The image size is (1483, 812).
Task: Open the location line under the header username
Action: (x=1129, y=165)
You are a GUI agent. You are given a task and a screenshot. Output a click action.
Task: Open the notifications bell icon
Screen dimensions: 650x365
--
# WORK ITEM:
Set down exactly, and only, the lines from the one containing "Task: Open the notifications bell icon" through the final line of the entries above.

# SOLUTION FOR THIS PROBLEM:
Task: Open the notifications bell icon
Screen dimensions: 650x365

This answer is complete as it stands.